**Metin Parçası:**

>>>

“Aşk acısı bir nesne gerektirir. Sevilen varlık ulaşılmaz olur; yasaktır, ortadan kaybolmuştur, reddeder. Kaybın nedenleri ne olursa olsun, yok olmuş aşk nesnesi kedere yol açar.”
Aşk, derinlikli bir arzu olarak, imkansızlık halinde en acı duruma yol açan hallere karşılık gelir. Ne kadar mekanik ve mantıksal havaya bürünürseniz bürünün, hayatın bir diliminde sizi sarıp sarmalayan bu duygu ile tüm mekan/zaman kavramlarını anlamsızlaştıran bir durumla karşılaşırsınız. Çaresi de yoktur. Ötekine o derece bir bağlılık, hiç bir medikal çare, ilaç sunulmasına dahi imkan vermez. Belki denk bir acı, tam anlamıyla sevdiğinizin ölümle yitimi olabilir. Onun da yoktur belki de çaresi, şayet aşk acısından tükenmezseniz tabi, o da zamandır.

<<<

**Etkinlik Yönergesi:**
a) Aşk acısı üzerine metne göre şu ifadelerin her biri için "evet" ya da "hayır" deyin ve kararınızı belirleyen sözleri metinden aynen alıntılayın: (i) Aşk acısı bir nesne gerektirir. (ii) Aşk acısına ilaçla çare bulunabilir. (iii) Kederin ortaya çıkmasında kaybın nedeni belirleyicidir.
b) Aşk acısı üzerine metinde "Aşk, derinlikli bir" sözlerinden başlayıp "o da zamandır." sözlerine kadar uzanan bölümün tamamını hiç değiştirmeden geri verin.

**Ham Veriler:**
>>>

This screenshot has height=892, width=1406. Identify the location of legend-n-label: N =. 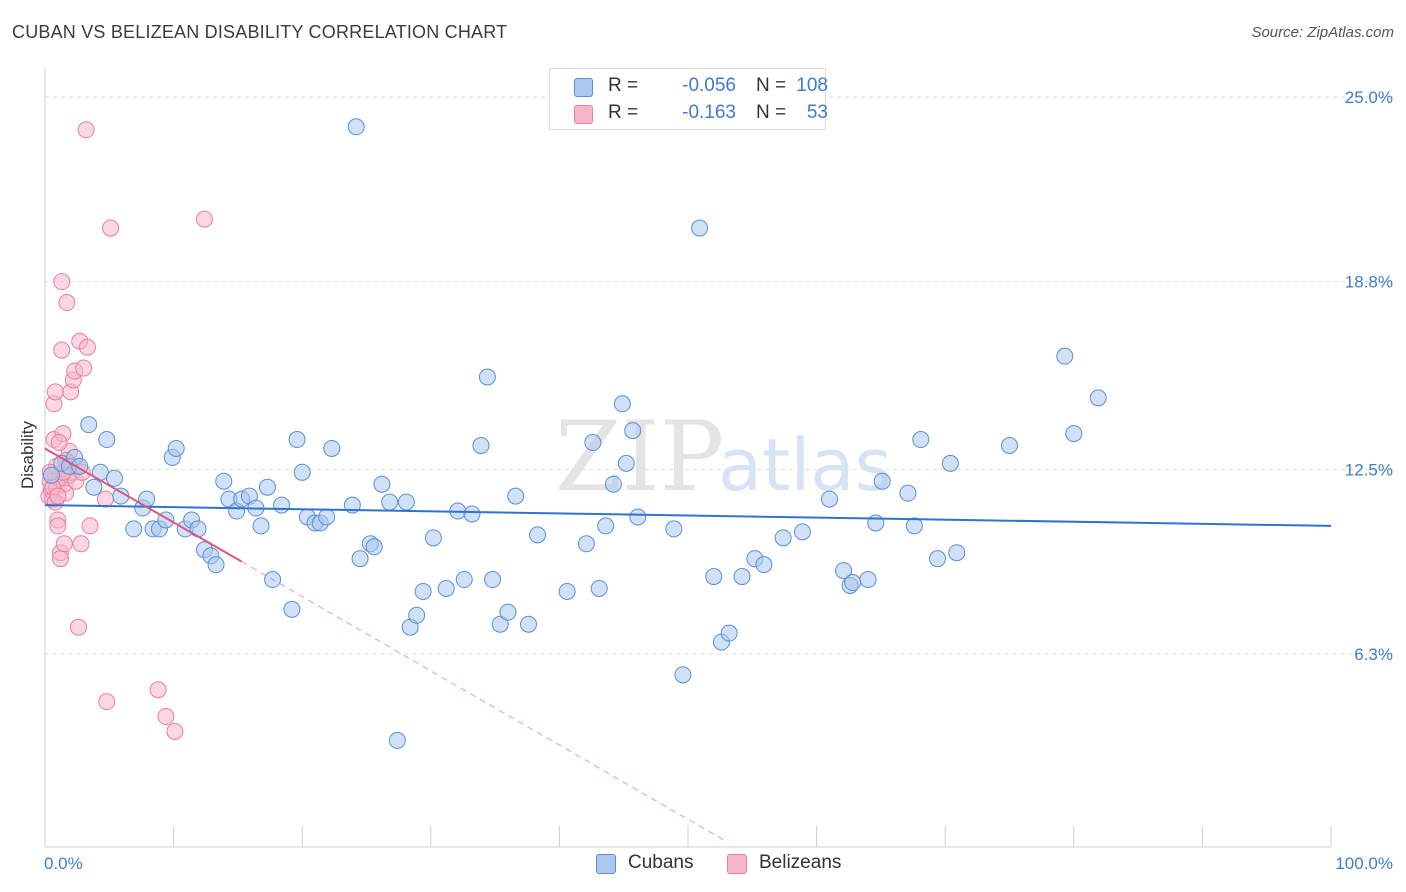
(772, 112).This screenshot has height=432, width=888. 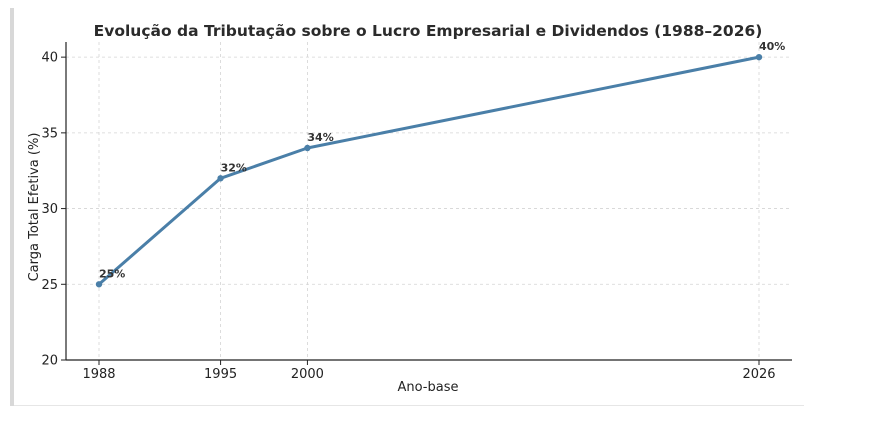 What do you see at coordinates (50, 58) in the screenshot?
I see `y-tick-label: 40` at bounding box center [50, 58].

<<<

**Cevap Anahtarı:**
a)
(i) Evet: "Aşk acısı bir nesne gerektirir."
(ii) Hayır: "Ötekine o derece bir bağlılık, hiç bir medikal çare, ilaç sunulmasına dahi imkan vermez."
(iii) Hayır: "Kaybın nedenleri ne olursa olsun, yok olmuş aşk nesnesi kedere yol açar."

b)
Aşk, derinlikli bir arzu olarak, imkansızlık halinde en acı duruma yol açan hallere karşılık gelir. Ne kadar mekanik ve mantıksal havaya bürünürseniz bürünün, hayatın bir diliminde sizi sarıp sarmalayan bu duygu ile tüm mekan/zaman kavramlarını anlamsızlaştıran bir durumla karşılaşırsınız. Çaresi de yoktur. Ötekine o derece bir bağlılık, hiç bir medikal çare, ilaç sunulmasına dahi imkan vermez. Belki denk bir acı, tam anlamıyla sevdiğinizin ölümle yitimi olabilir. Onun da yoktur belki de çaresi, şayet aşk acısından tükenmezseniz tabi, o da zamandır.